Every parent worries.
It comes with the job. I remember my parents giving us lectures on stranger danger and other things that could go wrong when we weren’t in their care. At the time, I thought they were crazy, but now, I completely get it and even start to panic when I think about trying to keep my future kids safe someday.
A stretched-thin Mama
The mothers and fathers in Rwanda worry, too, but their worries are obviously a bit different than ours. For example, Dominah is a single mother of 4. Her husband died 8 years ago, and she works hard to make sure her kids are fed. But for the longest time, there was one worry she was helpless against: getting clean water.
The nearest water point was far away, down a steep hillside path. Because the journey took so long, there was no time to fetch water in the morning; instead, the kids would have to go after school. The walk was incredibly difficult (think of an expert level hike…then add a few gallons of water), and as the children grew tired, they’d drink some of the water they had fetched.

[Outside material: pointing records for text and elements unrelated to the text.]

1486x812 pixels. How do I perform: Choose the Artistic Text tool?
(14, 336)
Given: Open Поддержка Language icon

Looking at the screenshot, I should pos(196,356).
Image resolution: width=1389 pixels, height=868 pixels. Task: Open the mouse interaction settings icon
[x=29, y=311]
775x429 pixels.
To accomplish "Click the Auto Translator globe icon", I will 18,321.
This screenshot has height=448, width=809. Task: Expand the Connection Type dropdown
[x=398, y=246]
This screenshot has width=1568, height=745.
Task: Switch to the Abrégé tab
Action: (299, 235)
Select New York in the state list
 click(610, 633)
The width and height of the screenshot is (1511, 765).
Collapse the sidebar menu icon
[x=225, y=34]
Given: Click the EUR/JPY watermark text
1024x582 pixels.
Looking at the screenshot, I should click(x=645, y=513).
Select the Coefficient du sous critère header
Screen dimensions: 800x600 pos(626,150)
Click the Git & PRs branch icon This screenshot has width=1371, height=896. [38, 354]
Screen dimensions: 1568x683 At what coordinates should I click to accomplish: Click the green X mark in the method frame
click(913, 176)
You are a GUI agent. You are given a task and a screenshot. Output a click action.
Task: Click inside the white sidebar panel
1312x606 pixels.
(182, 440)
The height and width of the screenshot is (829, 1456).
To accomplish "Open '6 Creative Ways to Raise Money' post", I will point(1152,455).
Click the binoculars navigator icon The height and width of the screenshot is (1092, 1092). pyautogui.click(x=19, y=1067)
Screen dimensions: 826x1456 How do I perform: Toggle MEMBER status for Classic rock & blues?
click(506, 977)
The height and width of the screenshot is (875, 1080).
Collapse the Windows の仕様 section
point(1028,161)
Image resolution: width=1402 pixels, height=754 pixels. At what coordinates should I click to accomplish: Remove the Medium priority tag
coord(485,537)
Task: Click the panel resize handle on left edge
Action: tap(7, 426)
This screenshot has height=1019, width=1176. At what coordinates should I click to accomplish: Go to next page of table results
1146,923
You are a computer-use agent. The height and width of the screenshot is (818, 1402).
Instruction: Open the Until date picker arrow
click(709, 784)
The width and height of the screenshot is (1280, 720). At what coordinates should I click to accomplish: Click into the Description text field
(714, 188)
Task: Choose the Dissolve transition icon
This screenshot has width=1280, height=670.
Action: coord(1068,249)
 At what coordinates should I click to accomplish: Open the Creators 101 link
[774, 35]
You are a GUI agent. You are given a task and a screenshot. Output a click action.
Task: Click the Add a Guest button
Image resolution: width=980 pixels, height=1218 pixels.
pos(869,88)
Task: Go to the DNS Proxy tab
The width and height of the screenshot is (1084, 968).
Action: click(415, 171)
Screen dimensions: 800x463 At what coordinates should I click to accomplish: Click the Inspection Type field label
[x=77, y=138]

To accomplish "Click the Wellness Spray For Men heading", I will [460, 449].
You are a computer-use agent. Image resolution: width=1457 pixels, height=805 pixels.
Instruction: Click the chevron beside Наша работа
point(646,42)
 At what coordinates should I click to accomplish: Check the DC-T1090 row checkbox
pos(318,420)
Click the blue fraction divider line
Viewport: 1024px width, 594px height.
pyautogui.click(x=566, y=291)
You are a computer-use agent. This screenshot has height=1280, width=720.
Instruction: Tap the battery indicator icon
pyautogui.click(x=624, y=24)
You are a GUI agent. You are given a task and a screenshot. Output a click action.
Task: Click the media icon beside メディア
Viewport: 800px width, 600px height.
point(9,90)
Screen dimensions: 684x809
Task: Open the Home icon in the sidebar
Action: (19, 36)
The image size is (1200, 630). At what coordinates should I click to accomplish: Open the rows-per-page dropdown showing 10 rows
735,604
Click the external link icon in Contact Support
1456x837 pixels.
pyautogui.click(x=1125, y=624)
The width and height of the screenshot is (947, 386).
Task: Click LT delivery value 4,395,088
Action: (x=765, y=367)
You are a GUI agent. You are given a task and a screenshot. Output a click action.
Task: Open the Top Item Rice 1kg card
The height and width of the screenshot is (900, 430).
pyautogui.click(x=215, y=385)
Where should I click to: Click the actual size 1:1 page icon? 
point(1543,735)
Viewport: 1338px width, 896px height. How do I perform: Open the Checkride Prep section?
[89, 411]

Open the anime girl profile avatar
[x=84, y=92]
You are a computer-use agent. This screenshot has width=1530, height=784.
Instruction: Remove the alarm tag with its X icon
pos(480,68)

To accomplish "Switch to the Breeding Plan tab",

This was problematic because that water that they worked so hard to get wasn’t even clean. Her children ended up in the hospital twice a month. And even when everyone was healthy, life was difficult. The water often wouldn’t last through the next morning, which meant Dominah and her children went to work and school thirsty.
A nervous Papa
A few doors down from Dominah and her family, Jean Pierre lives with his wife and 4-year-old son. Since their son is so young, he’s never been burdened with the task of fetching water. Instead, that’s been Jean Pierre’s job.
Grown men won’t often admit when something scares them, but Jean Pierre talked about how difficult the water journey was, especially at night. The steep path was hard to see, and there was always the fear of wild animals.
He struggled knowing that children had to make that same walk. He heard horror stories about how those same kids would get so dehydrated without water during the school day that they would drink from muddy puddles in the road on their way home.
Hope for a future
Those stories may be hard to read or imagine, but they have an incredibly happy ending thanks to Blood:Water. Dominah, Jean Pierre, and their 900 neighbors now have access to clean water. The walk for water is now much shorter, and the community’s health has improved.
Dominah’s children haven’t been to the hospital in quite some time, and school is easier now that they have time for homework at night.
Jean Pierre and his wife have big dreams for their little boy, including avoiding the struggles they’ve faced.
Who knew something as simple as water could alleviate a heavy burden from these parents’ shoulders?
The next generation
This village is forever changed, but there are so many other neighborhoods and schools across Rwanda and Africa who don’t have access to clean water. These communities have parents who are still in the midst of their worries and are carrying that heavy burden of keeping their children healthy.